[PROVIDED TEXT]:
▼

Judge Liatsos said the British colonial legislation under which X was charged was insufficient and that such a crime would normally merit a stiffer penalty.
The case was only brought at all because Ms P, a mother-of-two, flew 2,000 miles to Cyprus to give evidence against her former lover, despite being chronically ill.
The couple had met through friends in 1993 shortly after Ms P had arrived to start a new life on the island after divorcing her husband of 20 years. During three days of court questioning last May, Ms P said that when she and X became lovers she did not think to use condoms because they had both been in long-standing marriages. She later discovered that X’s wife had died from Aids.
In his defence, X claimed that Ms P had known his HIV status but had been so much in love with him that she insisted on unprotected sex. He also alleged that Ms P had a succession of sexual encounters with other Cypriot men.

▲

[DATA ROWS]:

▼

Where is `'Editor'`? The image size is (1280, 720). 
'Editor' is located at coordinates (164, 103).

▲
▼

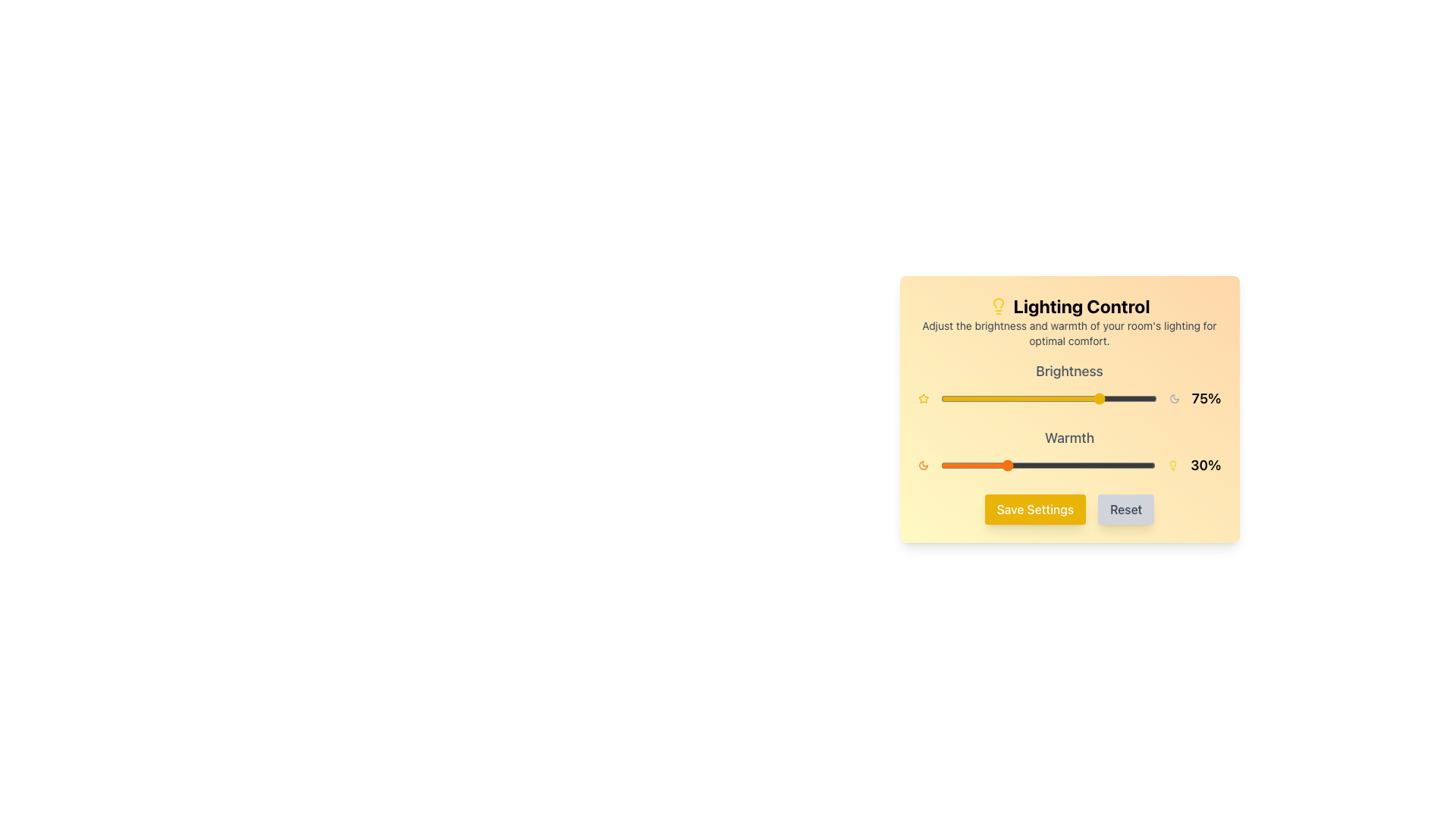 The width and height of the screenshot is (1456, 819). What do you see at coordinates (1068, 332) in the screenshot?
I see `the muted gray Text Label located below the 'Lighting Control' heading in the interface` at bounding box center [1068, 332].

▲

[JOB 1]: State whether each statement agrees with the Cyprus court report, answering yes or no and quoting the deciding words: (a) Ms P and X met through friends in 1993; (b) Ms P was questioned in court over five days; (c) X claimed that Ms P had known his HIV status.
[JOB 2]: Write a continuation of the Cyprus court report, beginning after its final sentence.
The rows are drawn from a different source than the Cyprus court report.

[WRITTEN REPLY 1]:
(a) Yes: "The couple had met through friends in 1993"
(b) No: "During three days of court questioning last May"
(c) Yes: "X claimed that Ms P had known his HIV status"

[WRITTEN REPLY 2]:
Judge Liatsos was unconvinced. “[X] tried to conceal his guilt all along,” he said. “Taking into account the severity of the offence committed, I have no hesitation in stating that a prison sentence is unavoidable.”
Aids charities in Britain said the sentence could stigmatise and isolate sufferers. Director of the National Aids Trusts, Derek Bodell, said: “It is very dangerous if we try to introduce similar laws. People will feel they cannot disclose their HIV status or will not even want to know their status because ignorance will be bliss.”